Have you seen this movie? It’s the Disney tale of a teenage daughter and her mother in classic parent/teen conflict who experience a body switch for a day to help them understand each other. That part about the parent and teen conflict? That is my life lately, and it is not easy to write about. The past few weeks I have posted about the fun times in my life, and called those posts “Fun Fridays.” This Friday is not fun. In fact, it’s completely not fun.

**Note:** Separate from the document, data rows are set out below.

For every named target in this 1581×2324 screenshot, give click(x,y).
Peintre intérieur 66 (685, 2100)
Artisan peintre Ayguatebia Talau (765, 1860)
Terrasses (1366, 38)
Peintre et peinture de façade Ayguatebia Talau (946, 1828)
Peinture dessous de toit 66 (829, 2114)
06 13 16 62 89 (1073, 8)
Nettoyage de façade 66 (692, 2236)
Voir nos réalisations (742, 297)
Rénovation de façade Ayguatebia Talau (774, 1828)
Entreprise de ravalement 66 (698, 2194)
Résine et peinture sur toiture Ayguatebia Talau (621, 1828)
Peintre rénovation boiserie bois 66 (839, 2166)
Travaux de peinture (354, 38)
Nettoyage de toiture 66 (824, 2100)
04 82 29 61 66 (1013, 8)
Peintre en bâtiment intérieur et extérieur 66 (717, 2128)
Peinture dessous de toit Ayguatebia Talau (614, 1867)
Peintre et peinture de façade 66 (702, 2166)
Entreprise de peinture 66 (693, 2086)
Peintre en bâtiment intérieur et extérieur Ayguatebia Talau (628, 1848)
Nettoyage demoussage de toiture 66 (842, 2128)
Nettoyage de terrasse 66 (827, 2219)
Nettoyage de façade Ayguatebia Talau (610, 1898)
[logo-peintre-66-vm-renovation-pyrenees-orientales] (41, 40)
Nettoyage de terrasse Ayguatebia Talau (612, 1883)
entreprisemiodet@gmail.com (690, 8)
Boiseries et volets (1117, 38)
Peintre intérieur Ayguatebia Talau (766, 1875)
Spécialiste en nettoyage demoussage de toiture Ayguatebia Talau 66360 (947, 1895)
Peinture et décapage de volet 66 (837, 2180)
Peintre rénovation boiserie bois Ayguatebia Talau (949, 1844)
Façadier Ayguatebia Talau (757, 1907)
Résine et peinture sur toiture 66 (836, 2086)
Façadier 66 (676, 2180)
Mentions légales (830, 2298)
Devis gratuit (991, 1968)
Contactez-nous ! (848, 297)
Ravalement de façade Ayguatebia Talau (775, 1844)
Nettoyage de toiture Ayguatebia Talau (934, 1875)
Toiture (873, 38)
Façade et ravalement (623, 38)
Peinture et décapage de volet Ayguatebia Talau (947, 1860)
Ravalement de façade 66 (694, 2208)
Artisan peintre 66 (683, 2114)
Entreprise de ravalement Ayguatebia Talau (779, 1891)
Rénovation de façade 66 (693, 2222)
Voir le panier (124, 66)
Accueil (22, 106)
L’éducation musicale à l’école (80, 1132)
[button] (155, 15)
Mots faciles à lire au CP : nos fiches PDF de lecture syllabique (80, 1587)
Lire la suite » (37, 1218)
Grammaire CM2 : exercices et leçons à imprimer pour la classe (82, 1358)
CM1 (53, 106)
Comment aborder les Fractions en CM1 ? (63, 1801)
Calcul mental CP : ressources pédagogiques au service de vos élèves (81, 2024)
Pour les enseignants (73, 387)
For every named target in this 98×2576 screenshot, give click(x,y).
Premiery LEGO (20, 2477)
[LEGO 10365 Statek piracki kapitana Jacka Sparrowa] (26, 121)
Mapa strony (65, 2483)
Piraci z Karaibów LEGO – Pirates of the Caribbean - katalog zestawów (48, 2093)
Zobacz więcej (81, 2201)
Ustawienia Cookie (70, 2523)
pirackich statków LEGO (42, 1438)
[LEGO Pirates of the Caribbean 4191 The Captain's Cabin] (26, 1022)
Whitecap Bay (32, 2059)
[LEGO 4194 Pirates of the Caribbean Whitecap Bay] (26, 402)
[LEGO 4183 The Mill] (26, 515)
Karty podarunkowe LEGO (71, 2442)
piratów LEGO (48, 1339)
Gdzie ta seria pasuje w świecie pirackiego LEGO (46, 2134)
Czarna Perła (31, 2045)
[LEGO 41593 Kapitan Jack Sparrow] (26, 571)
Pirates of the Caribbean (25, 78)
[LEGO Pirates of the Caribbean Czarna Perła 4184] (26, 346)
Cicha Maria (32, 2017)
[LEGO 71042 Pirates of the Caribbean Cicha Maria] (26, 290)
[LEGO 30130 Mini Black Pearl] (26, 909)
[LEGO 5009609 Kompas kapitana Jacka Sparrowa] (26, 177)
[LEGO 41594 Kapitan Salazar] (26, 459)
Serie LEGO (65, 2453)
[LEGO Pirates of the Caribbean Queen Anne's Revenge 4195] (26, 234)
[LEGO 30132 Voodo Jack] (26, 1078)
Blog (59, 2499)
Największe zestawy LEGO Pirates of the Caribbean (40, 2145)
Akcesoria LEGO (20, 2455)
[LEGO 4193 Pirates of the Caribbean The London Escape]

Yet, as difficult as it is a parent trying to negotiate your way through teen drama, the Freaky Friday experience let’s me catch glimpses into my own painful experiences as a young teen. That terrible trying-to-fit-in-I-want-to-hang-with-the-popular-girls-please-cute-boy-like-me-stage. It reminds me how it felt to go home to parents who couldn’t’ possibly understand what it meant to be in middle school and feel the peer pressure and the academic pressure to keep up. How it felt to be the only one in the universe with parents who were so strict and old-fashioned that I couldn’t wait to get out of their clutches. As I am witness to all her teen anguish it pains me to see her hurt, and yet I find it hard to overcome my own resentment and impatience at her self-centered, disrespectful behavior. It’s even more troubling for me because I am only the step-mother, and my role is limited. I am there to support my husband, her father, in raising her. My own mothering instinct kicks in and I feel the need to discipline, and intervene so that I can maintain some degree of calm in the midst of this storm, and protect the rest of the household.
I feel badly for her, guilty about my own feelings of impatience and anger, sad for my husband who is doing the best he can, loving her in this storm, and feeling unloved in return. I almost wish we could have that Disney moment. A moment filled with clarity after the parent and daughter, having switched places and after returning to their own bodies, each gain valuable insight and a deeper appreciation for each other. But our own version of this movie has just begun. Even though her father and I have been through our own adolescence, and we should be able to understand her, in the heat of the battle we forget what it’s like. And because, she is still weathering her own adolescence, and has yet to experience the “joys” of parenthood, she cannot understand how it feels as parents to be deemed irrelevant and considered the cause of all that is wrong in life.
In the Disney movie the mother, played by Jamie Lee Curtis, and the teen daughter, played by Lindsey Lohan, work out their differences and you are left with the impression that they will have a good relationship. But, I fear what every parent of a teen must fear, that in real life it may not always work out so happily. Look at Lindsey’s life now? I only hope that this too shall pass and my Freaky Friday experience works out like the Disney film version.